> [PROVIDED DATA]
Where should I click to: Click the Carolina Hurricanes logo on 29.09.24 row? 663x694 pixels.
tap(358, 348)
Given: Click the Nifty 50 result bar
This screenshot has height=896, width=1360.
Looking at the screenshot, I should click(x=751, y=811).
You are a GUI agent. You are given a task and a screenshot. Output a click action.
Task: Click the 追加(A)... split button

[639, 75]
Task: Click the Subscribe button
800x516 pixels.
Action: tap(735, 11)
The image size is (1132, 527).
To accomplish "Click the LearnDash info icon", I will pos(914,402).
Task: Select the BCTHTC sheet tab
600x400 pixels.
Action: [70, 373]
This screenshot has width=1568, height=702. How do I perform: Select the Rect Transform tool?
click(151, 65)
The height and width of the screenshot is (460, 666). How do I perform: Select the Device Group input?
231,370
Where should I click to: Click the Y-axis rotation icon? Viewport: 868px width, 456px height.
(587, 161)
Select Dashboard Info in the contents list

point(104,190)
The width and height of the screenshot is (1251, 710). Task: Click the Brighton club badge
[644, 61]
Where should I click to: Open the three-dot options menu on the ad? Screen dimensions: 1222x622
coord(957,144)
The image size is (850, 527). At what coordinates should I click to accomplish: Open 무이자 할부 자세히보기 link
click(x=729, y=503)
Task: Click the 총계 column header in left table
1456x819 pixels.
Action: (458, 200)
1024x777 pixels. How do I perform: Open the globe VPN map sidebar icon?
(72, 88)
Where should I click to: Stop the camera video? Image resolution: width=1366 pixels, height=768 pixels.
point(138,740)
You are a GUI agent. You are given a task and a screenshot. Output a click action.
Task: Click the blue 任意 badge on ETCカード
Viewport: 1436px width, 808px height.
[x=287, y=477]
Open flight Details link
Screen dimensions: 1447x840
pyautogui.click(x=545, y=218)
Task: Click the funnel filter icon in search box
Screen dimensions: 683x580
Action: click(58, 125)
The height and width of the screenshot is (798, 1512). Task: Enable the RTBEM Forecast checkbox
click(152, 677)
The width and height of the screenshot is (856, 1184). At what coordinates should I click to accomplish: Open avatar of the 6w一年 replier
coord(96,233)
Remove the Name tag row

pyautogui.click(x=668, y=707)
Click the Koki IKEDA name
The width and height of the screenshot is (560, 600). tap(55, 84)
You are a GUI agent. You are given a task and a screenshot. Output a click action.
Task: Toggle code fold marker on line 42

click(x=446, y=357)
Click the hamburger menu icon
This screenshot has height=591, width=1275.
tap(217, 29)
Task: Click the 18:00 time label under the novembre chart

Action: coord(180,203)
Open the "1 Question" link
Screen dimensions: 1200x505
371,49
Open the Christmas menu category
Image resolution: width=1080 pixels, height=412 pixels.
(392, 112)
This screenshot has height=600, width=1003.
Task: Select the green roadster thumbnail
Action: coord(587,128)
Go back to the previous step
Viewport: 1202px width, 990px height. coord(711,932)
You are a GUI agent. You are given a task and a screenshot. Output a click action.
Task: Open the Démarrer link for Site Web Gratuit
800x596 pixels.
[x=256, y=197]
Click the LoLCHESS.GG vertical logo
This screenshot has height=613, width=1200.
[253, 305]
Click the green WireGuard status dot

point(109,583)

> [PROBLEM TO SOLVE]
Put all of the lines above into a numbered list, leaving out the blank ones.

> [EXPECTED ANSWER]
1. Where should I click to: Click the Carolina Hurricanes logo on 29.09.24 row? 663x694 pixels.
2. tap(358, 348)
3. Given: Click the Nifty 50 result bar
4. This screenshot has height=896, width=1360.
5. Looking at the screenshot, I should click(x=751, y=811).
6. You are a GUI agent. You are given a task and a screenshot. Output a click action.
7. Task: Click the 追加(A)... split button
8. [639, 75]
9. Task: Click the Subscribe button
10. 800x516 pixels.
11. Action: tap(735, 11)
12. The image size is (1132, 527).
13. To accomplish "Click the LearnDash info icon", I will pos(914,402).
14. Task: Select the BCTHTC sheet tab
15. 600x400 pixels.
16. Action: [70, 373]
17. This screenshot has width=1568, height=702. How do I perform: Select the Rect Transform tool?
18. click(151, 65)
19. The height and width of the screenshot is (460, 666). How do I perform: Select the Device Group input?
20. 231,370
21. Where should I click to: Click the Y-axis rotation icon? Viewport: 868px width, 456px height.
22. (587, 161)
23. Select Dashboard Info in the contents list
24. point(104,190)
25. The width and height of the screenshot is (1251, 710). Task: Click the Brighton club badge
26. [644, 61]
27. Where should I click to: Open the three-dot options menu on the ad? Screen dimensions: 1222x622
28. coord(957,144)
29. The image size is (850, 527). At what coordinates should I click to accomplish: Open 무이자 할부 자세히보기 link
30. click(x=729, y=503)
31. Task: Click the 총계 column header in left table
32. 1456x819 pixels.
33. Action: (458, 200)
34. 1024x777 pixels. How do I perform: Open the globe VPN map sidebar icon?
35. (72, 88)
36. Where should I click to: Stop the camera video? Image resolution: width=1366 pixels, height=768 pixels.
37. point(138,740)
38. You are a GUI agent. You are given a task and a screenshot. Output a click action.
39. Task: Click the blue 任意 badge on ETCカード
40. Viewport: 1436px width, 808px height.
41. [x=287, y=477]
42. Open flight Details link
43. Screen dimensions: 1447x840
44. pyautogui.click(x=545, y=218)
45. Task: Click the funnel filter icon in search box
46. Screen dimensions: 683x580
47. Action: click(58, 125)
48. The height and width of the screenshot is (798, 1512). Task: Enable the RTBEM Forecast checkbox
49. click(152, 677)
50. The width and height of the screenshot is (856, 1184). At what coordinates should I click to accomplish: Open avatar of the 6w一年 replier
51. coord(96,233)
52. Remove the Name tag row
53. pyautogui.click(x=668, y=707)
54. Click the Koki IKEDA name
55. The width and height of the screenshot is (560, 600). tap(55, 84)
56. You are a GUI agent. You are given a task and a screenshot. Output a click action.
57. Task: Toggle code fold marker on line 42
58. click(x=446, y=357)
59. Click the hamburger menu icon
60. This screenshot has height=591, width=1275.
61. tap(217, 29)
62. Task: Click the 18:00 time label under the novembre chart
63. Action: coord(180,203)
64. Open the "1 Question" link
65. Screen dimensions: 1200x505
66. 371,49
67. Open the Christmas menu category
68. Image resolution: width=1080 pixels, height=412 pixels.
69. (392, 112)
70. This screenshot has height=600, width=1003.
71. Task: Select the green roadster thumbnail
72. Action: coord(587,128)
73. Go back to the previous step
74. Viewport: 1202px width, 990px height. coord(711,932)
75. You are a GUI agent. You are given a task and a screenshot. Output a click action.
76. Task: Open the Démarrer link for Site Web Gratuit
77. 800x596 pixels.
78. [x=256, y=197]
79. Click the LoLCHESS.GG vertical logo
80. This screenshot has height=613, width=1200.
81. [253, 305]
82. Click the green WireGuard status dot
83. point(109,583)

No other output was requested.